Succession planning refers to the process in which employees are recruited and developed with the aim of filling a key role within an organization. It increases the availability of experienced and competent employees who are prepared to replace old leaders as they leave, retire, or die. The preparation for the employee to take over leadership involves a transfer to a specific department or job and on-the-job-shadowing to give the employee an opportunity to learn and observe the role being carried out.
Succession planning ensures that there is no leadership vacuum after the retirement or exit of a senior officer in the organization. In the case of a family business, it ensures that the business continues to run even after the exit or death of important persons in the business.
The process starts by looking at the exiting leader’s skills and finding potential replacements from within or outside the organization. If there is a perfect fit internally, the employees then undergo training so that they can oversee the roles performed by the leader. In most cases, they work closely with the person as a way of learning how to carry out the various functions with ease. In large companies, succession planning is an ongoing event in anticipation of changes in leadership.
Some organizations even put in place an emergency succession plan to allow for a smooth transition when a leader expectedly resigns, is incapacitated, or dies. A long-term succession plan guarantees an organization that there are employees waiting and ready to take over key management roles.
Processes and Practices
The succession planning process continues to gain popularity among companies in recent years, with North American and European firms taking the lead. In major companies such as Nike and IBM, succession planning is identified as part of an ongoing talent management program to groom future executives. In addition to annual performance evaluations, senior executives engage in a series of discussions about employees who’ve shown readiness to take on more significant roles, especially when there are anticipated vacancies. The top management prepares a list of candidates based on their potential and readiness for future job opportunities to make it easy to fill in gaps as they arise.
Candidates identified to fill future vacancies undergo assessments to measure their ability to manage complex management operations. Although there is no standard formula to conduct the assessment, senior leaders use various tools to analyze the individual capability of the candidates. Such tools may include simulation, cognitive testing, team-based interviewing, and personality testing.

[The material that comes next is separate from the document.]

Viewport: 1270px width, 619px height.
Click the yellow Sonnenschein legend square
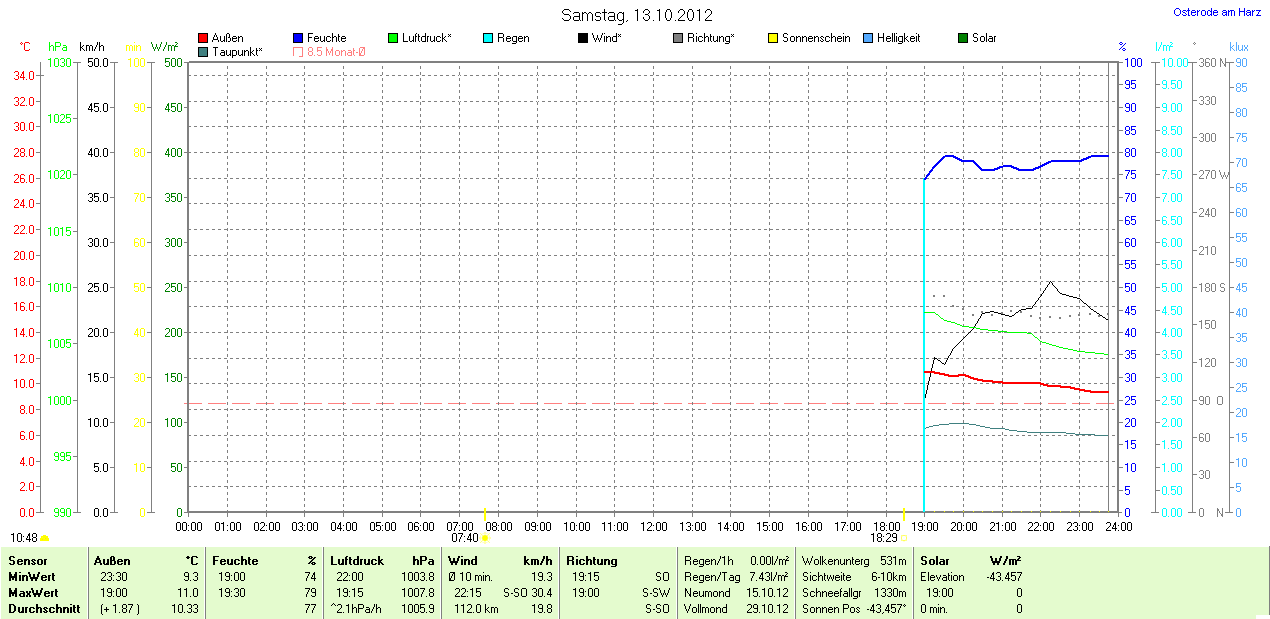click(773, 38)
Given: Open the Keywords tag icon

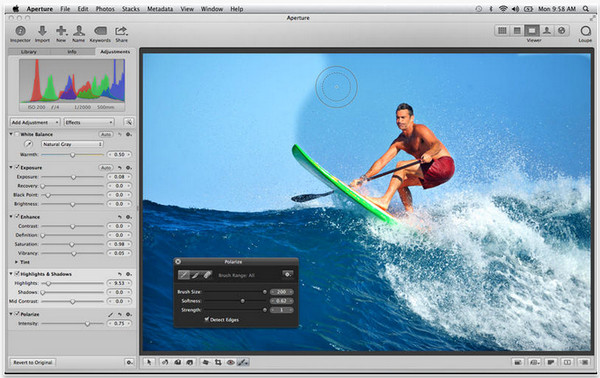Looking at the screenshot, I should (x=100, y=30).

Elliot Jaques, a Canadian psychoanalyst and organizational psychologist, suggested that the assessments should be narrowed to only focus on critical differentiators of future performance. According to researchers, the most effective practices for evaluations are those that involve multiple raters and methods. Performance calibration meetings involving more senior leaders provide an opportunity to discuss succession at greater levels of depth. The meetings provide an avenue for top business leaders to discuss talent information and reach agreement on performance appraisal ratings.

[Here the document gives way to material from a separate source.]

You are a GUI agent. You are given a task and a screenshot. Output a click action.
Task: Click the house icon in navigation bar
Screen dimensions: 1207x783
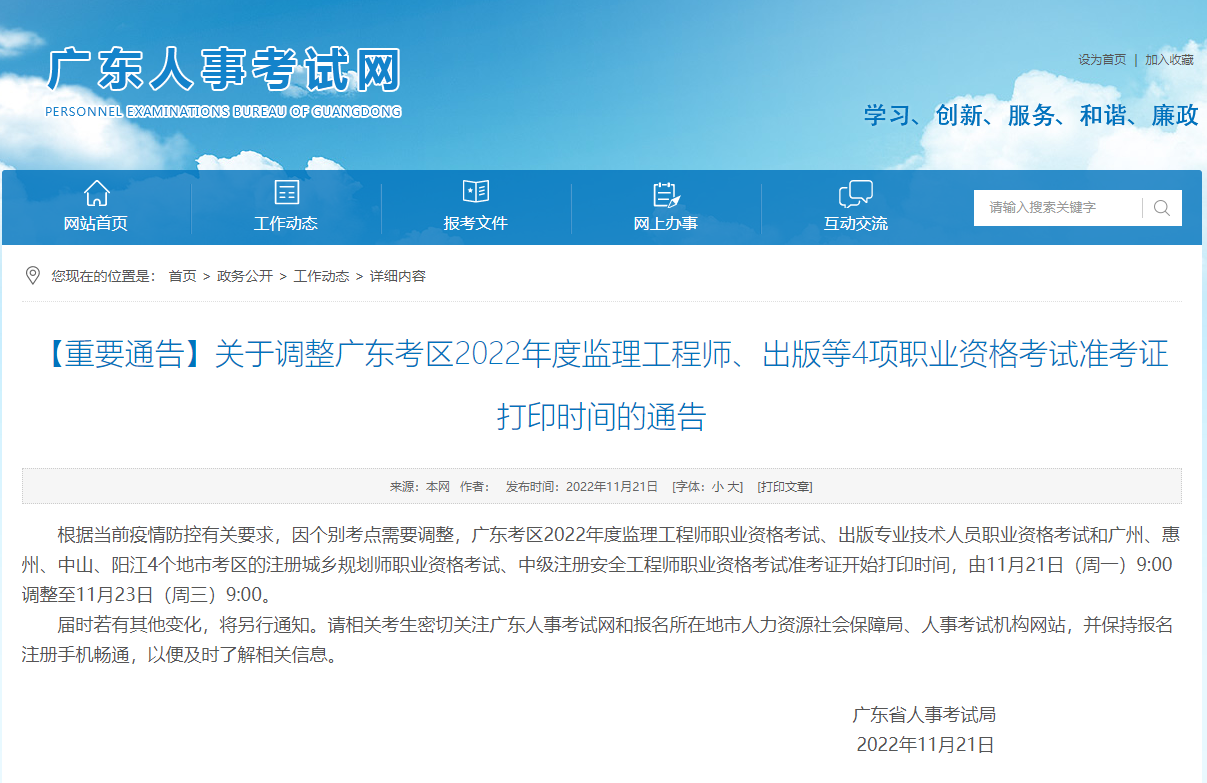[96, 192]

Organizations are now moving away from the once-confidential process of hand-picking successors to a more transparent process of identifying high-performance leaders and preparing them for top leadership positions. Succession planning helps reduce cross-training that involves preparing employees to perform specific functions temporarily when key officers resign.
In cross-training, the employee’s role is to keep the company’s mission on track until a suitable replacement is found. Cross-training is not as effective as succession planning since the latter involves getting a fully trained employee to take over the role of the former occupant of the position. Also, an effective succession planning strategy will help boost employees’ self-esteem and self-respect.

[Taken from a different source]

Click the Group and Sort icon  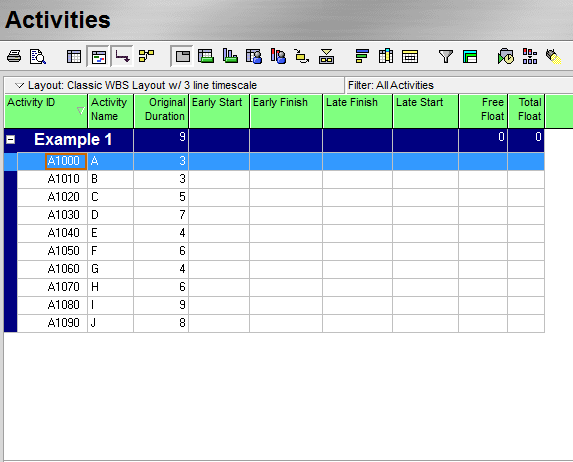point(362,56)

Importance of Succession Planning
Succession planning offers the following benefits:
1. Helps identify future leaders
Succession planning can help identify employees with unique abilities and skills that can help them move up to higher executive roles. The process of succession planning can also help identify an employee’s weak areas and where talent training could help to improve performance outcomes.
Replacements who come from within the organization understand its operations inside out and are better placed to undertake specific executive roles, especially in firms where knowledge is specific. The need for available replacements when making changes to the organizational structure allows senior management to make changes without being affected by a lack of qualified personnel.
2. Minimizes recruitment costs
Since succession planning takes replacements from within the organization, the organization can save on costs that would otherwise go to external recruitment. Companies spend millions of dollars annually on hiring reputable HR firms to find suitable external candidates.
The cost of hiring a senior officer can be significantly higher than when sourcing potential candidates from within the organization. Moreover, it is more advantageous and cheaper for the organization to get an employee to work alongside a retiring senior executive before the knowledge escapes the organization.
3. Helps identify and address competency gaps
An organization can identify competency gaps among its employees through strategic succession planning. The competency gap is the distinction between the current competency level of the employees and the required competency level. The gaps may be due to lack of employees with the requisite skills, current needs for key executive positions, or key competencies that may be needed in the future. The gaps will guide the organization in structuring the training or talent management programs to make sure that the employees are equipped with the required skills to perform more demanding functions.
4. Keeps company buoyant
Any change can make or break an organization, depending on how the management handles it. With the exit of a key member of the top management, a company should find a replacement who can perform duties better than the previous officer.
If there is no perfect match for the position, the company may experience challenges that, if not addressed early enough, can potentially lead to its downfall. If done the right way, it can inspire employees to be involved in critical decision-making functions. Employees can also maintain loyalty to their employer since succession planning prepares them for career progression.